The singer John Pantry recorded a song called ‘Builder, Buyer, Occupier’ (I couldn’t find it online, unfortunately) that helps in understanding the Trinitarian Roles of God the Creator, God the Son and God the Holy Spirit; and it’s theologically spot on. But in practical terms, I sometimes use the example of a kite.
In Euclidean geometry, a children’s kite is a flying quadrilateral with reflection symmetry across a diagonal, the area A of which may be calculated as half the product of the lengths of the diagonals p and q. So A=0.5 (p*q) Did that help? No, I didn’t think it would.
Much better to ask a child, who will explain patiently that a Kite is a collection of sticks, paper and string glued together that blows in the wind. Three things in one thing.
The sticks, paper, and string are created by God. The glue that puts them together is Jesus our Redeemer. But that isn’t all. For a Kite to be a kite, it has to fly – which needs wind – or, you might say, the Spirit, the breath of God.

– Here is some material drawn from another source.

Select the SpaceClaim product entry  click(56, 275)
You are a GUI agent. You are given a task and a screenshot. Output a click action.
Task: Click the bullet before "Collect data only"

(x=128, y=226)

The sticks are still sticks. The paper and string haven’t lost their properties either. The wind blows whether there is a kite or not. But when they come together, they are one. Just like a church – God’s people created as unique individuals, brought together with a common creed, and living as the body of Christ in the power of the spirit. The whole is greater than the parts – in the case of the Kite. But in the case of the Trinity, each part is great in itself, so in that case, the kite metaphor breaks down. We need a better one. Answers on a postcard, please.
p.s. just a thought – you couldn’t fly a kite inside a church building –for the Kite to fly you’d have to go into the windy street outside. Where does that place the need for the Spirit to act???